Time Period3 Months [change]
DirectionMoves Against 
StrengthInsignificant
Accuracy100.0%
ValuesDaily Returns

China Times Publishing  vs.  Huang Hsiang Construction

 Performance 
       Timeline  
China Times Publishing 

Risk-Adjusted Performance

4 of 100

 
Weak
 
Strong
Insignificant
Compared to the overall equity markets, risk-adjusted returns on investments in China Times Publishing are ranked lower than 4 (%) of all global equities and portfolios over the last 90 days. In spite of fairly abnormal basic indicators, China Times showed solid returns over the last few months and may actually be approaching a breakup point.
Huang Hsiang Construction 

Risk-Adjusted Performance

2 of 100

 
Weak
 
Strong
Insignificant
Compared to the overall equity markets, risk-adjusted returns on investments in Huang Hsiang Construction are ranked lower than 2 (%) of all global equities and portfolios over the last 90 days. In spite of fairly abnormal basic indicators, Huang Hsiang may actually be approaching a critical reversion point that can send shares even higher in January 2025.
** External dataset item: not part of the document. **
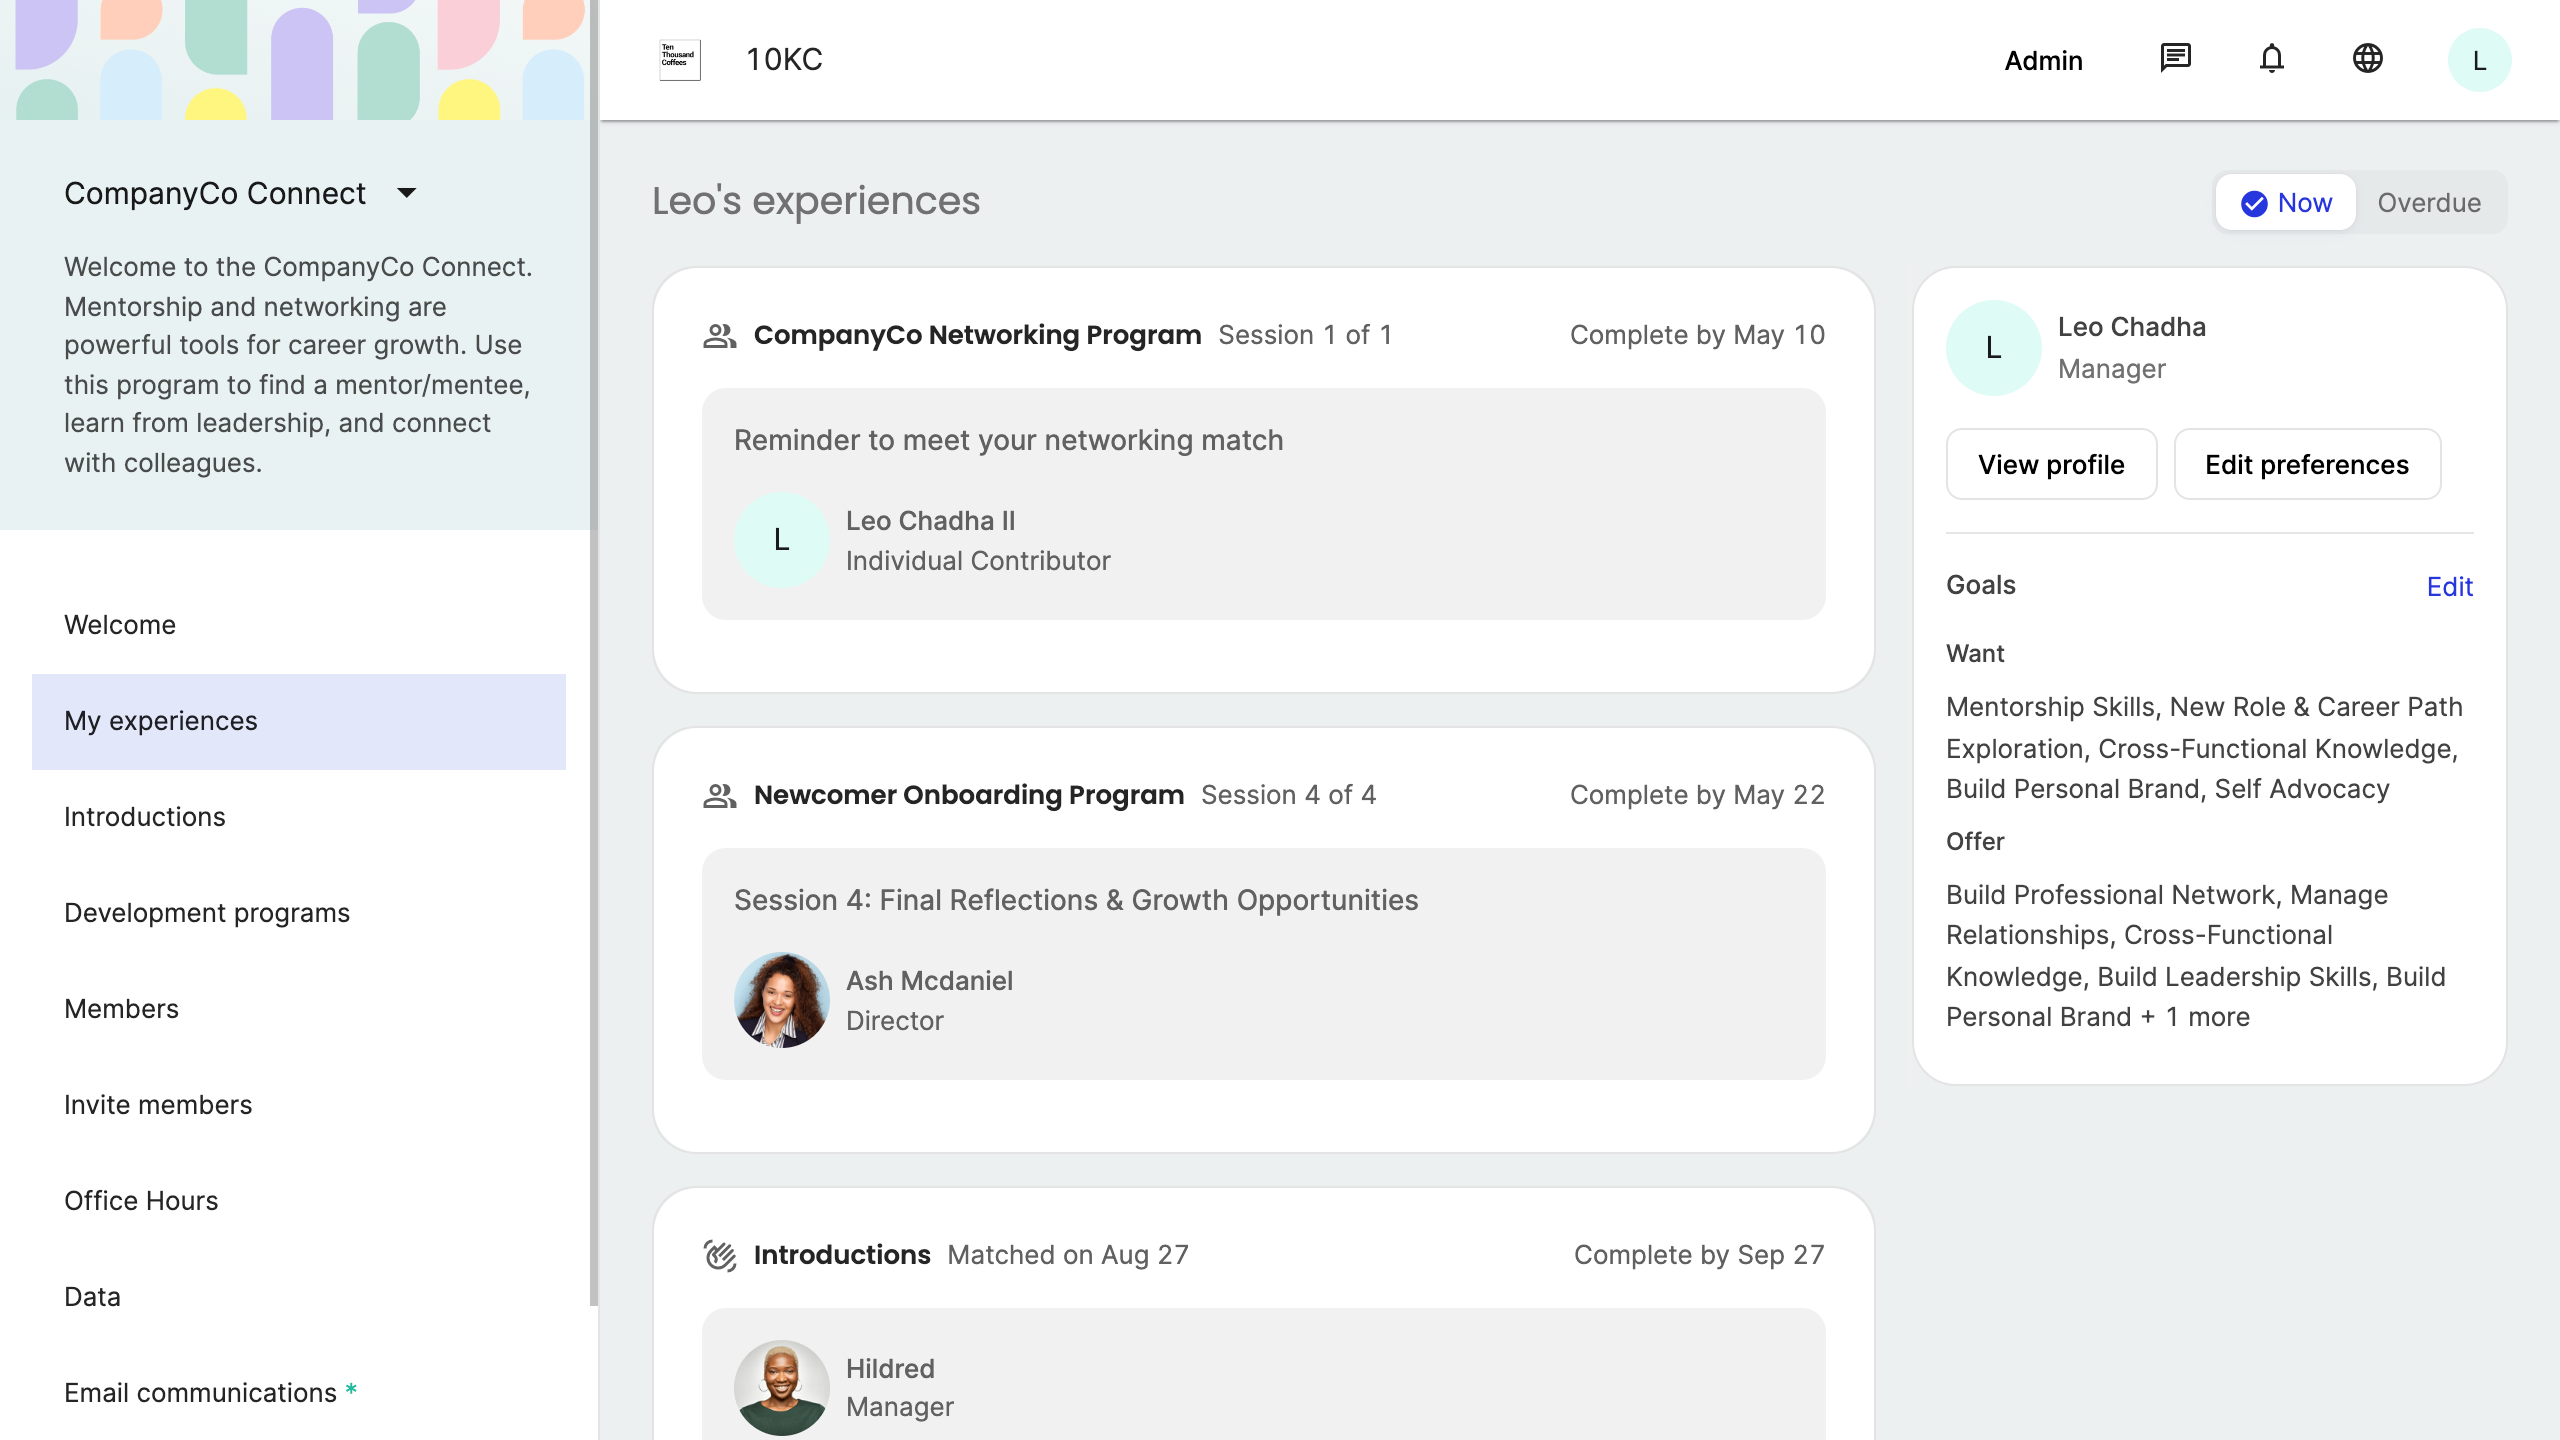Click the Newcomer Onboarding Program people icon

[x=720, y=796]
China Times and Huang Hsiang Volatility Contrast

   Predicted Return Density   
       Returns  

Pair Trading with China Times and Huang Hsiang

The main advantage of trading using opposite China Times and Huang Hsiang positions is that it hedges away some unsystematic risk. Because of two separate transactions, even if China Times position performs unexpectedly, Huang Hsiang can make up some of the losses. Pair trading also minimizes risk from directional movements in the market. For example, if an entire industry or sector drops because of unexpected headlines, the short position in Huang Hsiang will offset losses from the drop in Huang Hsiang's long position.
The idea behind China Times Publishing and Huang Hsiang Construction pairs trading is to make the combined position market-neutral, meaning the overall market's direction will not affect its win or loss (or potential downside or upside). This can be achieved by designing a pairs trade with two highly correlated stocks or equities that operate in a similar space or sector, making it possible to obtain profits through simple and relatively low-risk investment.
Check out your portfolio center.
Note that this page's information should be used as a complementary analysis to find the right mix of equity instruments to add to your existing portfolios or create a brand new portfolio. You can also try the Portfolio Backtesting module to avoid under-diversification and over-optimization by backtesting your portfolios.